#### Data for the task ####
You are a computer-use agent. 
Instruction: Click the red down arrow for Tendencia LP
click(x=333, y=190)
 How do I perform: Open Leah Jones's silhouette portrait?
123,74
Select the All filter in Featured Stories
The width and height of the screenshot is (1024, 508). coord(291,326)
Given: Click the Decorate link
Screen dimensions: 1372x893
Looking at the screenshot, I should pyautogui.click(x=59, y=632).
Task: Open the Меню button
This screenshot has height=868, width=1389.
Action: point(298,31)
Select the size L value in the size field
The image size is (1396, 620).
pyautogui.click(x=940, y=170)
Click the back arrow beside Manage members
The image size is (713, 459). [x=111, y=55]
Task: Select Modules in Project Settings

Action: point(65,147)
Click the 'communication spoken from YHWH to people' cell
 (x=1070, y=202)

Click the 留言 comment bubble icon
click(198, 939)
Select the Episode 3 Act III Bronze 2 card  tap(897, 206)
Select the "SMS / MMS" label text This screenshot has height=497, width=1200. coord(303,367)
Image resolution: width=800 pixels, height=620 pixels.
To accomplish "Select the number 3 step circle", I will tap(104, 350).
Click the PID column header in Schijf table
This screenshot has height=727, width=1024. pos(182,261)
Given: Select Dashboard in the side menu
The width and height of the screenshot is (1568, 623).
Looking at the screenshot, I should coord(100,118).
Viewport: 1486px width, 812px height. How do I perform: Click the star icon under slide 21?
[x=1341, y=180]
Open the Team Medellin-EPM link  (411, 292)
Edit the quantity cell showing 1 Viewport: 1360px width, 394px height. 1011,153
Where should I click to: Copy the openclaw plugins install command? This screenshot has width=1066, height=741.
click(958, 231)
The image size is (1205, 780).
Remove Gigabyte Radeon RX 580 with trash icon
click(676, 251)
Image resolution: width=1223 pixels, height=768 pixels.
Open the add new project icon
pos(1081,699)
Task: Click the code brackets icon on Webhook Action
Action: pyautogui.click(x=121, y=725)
####
= What the task requires =
The reply should consist of the full listing, copied exactly.

= Output =
You are a computer-use agent. 
Instruction: Click the red down arrow for Tendencia LP
click(x=333, y=190)
 How do I perform: Open Leah Jones's silhouette portrait?
123,74
Select the All filter in Featured Stories
The width and height of the screenshot is (1024, 508). coord(291,326)
Given: Click the Decorate link
Screen dimensions: 1372x893
Looking at the screenshot, I should pyautogui.click(x=59, y=632).
Task: Open the Меню button
This screenshot has height=868, width=1389.
Action: point(298,31)
Select the size L value in the size field
The image size is (1396, 620).
pyautogui.click(x=940, y=170)
Click the back arrow beside Manage members
The image size is (713, 459). [x=111, y=55]
Task: Select Modules in Project Settings

Action: point(65,147)
Click the 'communication spoken from YHWH to people' cell
 (x=1070, y=202)

Click the 留言 comment bubble icon
click(198, 939)
Select the Episode 3 Act III Bronze 2 card  tap(897, 206)
Select the "SMS / MMS" label text This screenshot has height=497, width=1200. coord(303,367)
Image resolution: width=800 pixels, height=620 pixels.
To accomplish "Select the number 3 step circle", I will tap(104, 350).
Click the PID column header in Schijf table
This screenshot has height=727, width=1024. pos(182,261)
Given: Select Dashboard in the side menu
The width and height of the screenshot is (1568, 623).
Looking at the screenshot, I should coord(100,118).
Viewport: 1486px width, 812px height. How do I perform: Click the star icon under slide 21?
[x=1341, y=180]
Open the Team Medellin-EPM link  (411, 292)
Edit the quantity cell showing 1 Viewport: 1360px width, 394px height. 1011,153
Where should I click to: Copy the openclaw plugins install command? This screenshot has width=1066, height=741.
click(958, 231)
The image size is (1205, 780).
Remove Gigabyte Radeon RX 580 with trash icon
click(676, 251)
Image resolution: width=1223 pixels, height=768 pixels.
Open the add new project icon
pos(1081,699)
Task: Click the code brackets icon on Webhook Action
Action: pyautogui.click(x=121, y=725)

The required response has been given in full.